WHAT YOU HAVE TO DO: Exact repetition of every record is required.

DATA FOR REVIEW:

+ + + +

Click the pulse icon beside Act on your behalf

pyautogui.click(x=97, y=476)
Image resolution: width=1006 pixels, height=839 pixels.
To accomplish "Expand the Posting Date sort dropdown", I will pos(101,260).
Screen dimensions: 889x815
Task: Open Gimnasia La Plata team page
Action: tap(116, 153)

+ + + +

ANSWER SPACE:
Click the pulse icon beside Act on your behalf

pyautogui.click(x=97, y=476)
Image resolution: width=1006 pixels, height=839 pixels.
To accomplish "Expand the Posting Date sort dropdown", I will pos(101,260).
Screen dimensions: 889x815
Task: Open Gimnasia La Plata team page
Action: tap(116, 153)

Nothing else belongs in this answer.